I have two computers on ports 1 & 2 with identical port configuration, and I use Mouse without Borders to use both computers at once (dev and test machines) on a single monitor. Have used this setup for years without problem on the old switch.

Nothing has changed from the old switch. Both are configured on the same vlan with tagged traffic allowed. I keep getting problems resolving the ip address of my second machine. Going back to the old switch for testing purposes, there are no issues. Could I somehow have a switch with a bum port? The thought literally just occurred to me to try a different port on the (new) switch so I'll do that now, but any thoughts as to what could be wrong?
 
Dumb question. I'm trying to add SSL/HTTPS to accessing my UGREEN NAS (browser) but I need to make a port forward rule in Unifi for 443 and 80. However I already have rules for this for my Emby server, and that was an effort to do the same thing so I don't really want to tinker with the Emby stuff again.
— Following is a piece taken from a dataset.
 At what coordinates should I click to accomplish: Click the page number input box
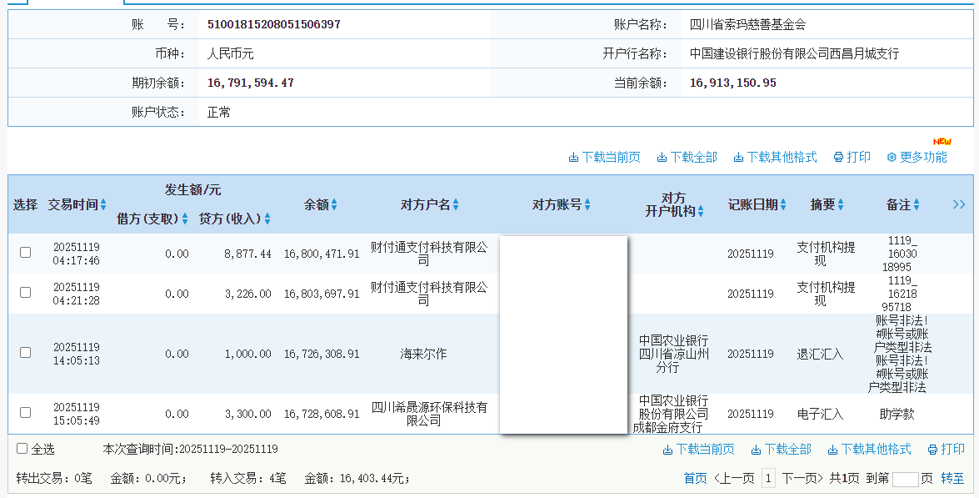905,479
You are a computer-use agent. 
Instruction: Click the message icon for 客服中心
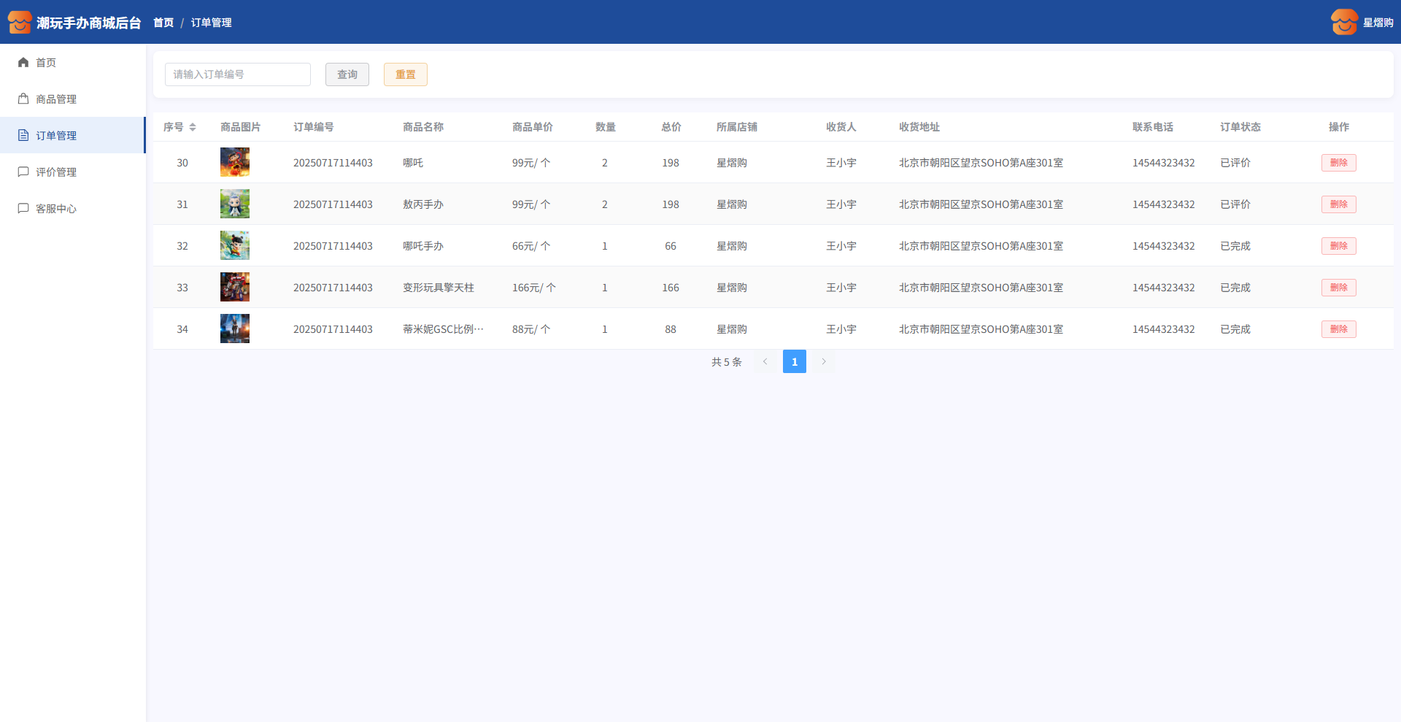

Any suggestions, can you have more than one instance for the same port or can I use alternative ports for the UGREEN rule?
 
Dumb question. I'm trying to add SSL/HTTPS to accessing my UGREEN NAS (browser) but I need to make a port forward rule in Unifi for 443 and 80. However I already have rules for this for my Emby server, and that was an effort to do the same thing so I don't really want to tinker with the Emby stuff again. Any suggestions, can you have more than one instance for the same port or can I use alternative ports for the UGREEN rule?
You'd need to use different External ports.

The alternative is to use a reverse proxy (e.g. Traefik or Nginx), expose that to the internet, and then have that deal with the different services. (Or use a VPN to access your network and then access them as if you were local)
 
Dumb question. I'm trying to add SSL/HTTPS to accessing my UGREEN NAS (browser) but I need to make a port forward rule in Unifi for 443 and 80. However I already have rules for this for my Emby server, and that was an effort to do the same thing so I don't really want to tinker with the Emby stuff again. Any suggestions, can you have more than one instance for the same port or can I use alternative ports for the UGREEN rule?
You shouldn't really be exposing ports to the internet.

As above, use a reverse proxy or VPN. Or you can use a Cloudflare Tunnel which is free.
 
FFS bought a UNAS Pro 2 weeks ago. Been looking at a UNVR and ditching Hikvision. Can the UNAS pro be turned into a UNVR pro so I can get the New 8 drive UNAS and not feel so much pain

Thanks for taking one for the team! I don't think they can be used as NVR, as much as that makes sense. I think all you could do is manually archive from Protect to the NAS.

The desktop NAS look good value, but I have everything in a rack so the 1U version is what I would like. Just have to put some money aside as I also want to start using some newer hard drives. Current HDDs are 10 years old I think. I do have on-site and off-site backups but feeling like that's borrowed time on the current NAS (a self-built ZFS pool on a Ubuntu machine in a 2U case!).
 
You'd need to use different External ports.

The alternative is to use a reverse proxy (e.g. Traefik or Nginx), expose that to the internet, and then have that deal with the different services. (Or use a VPN to access your network and then access them as if you were local)
Thank you, as part of the guide, you have to install Nginx which I have. It isn't working as per guide but I think that's because it's set up for 443/80 and I don't have a port forwarding sorted (step 8). Though I notice for step 12, it's port 9999.
You shouldn't really be exposing ports to the internet.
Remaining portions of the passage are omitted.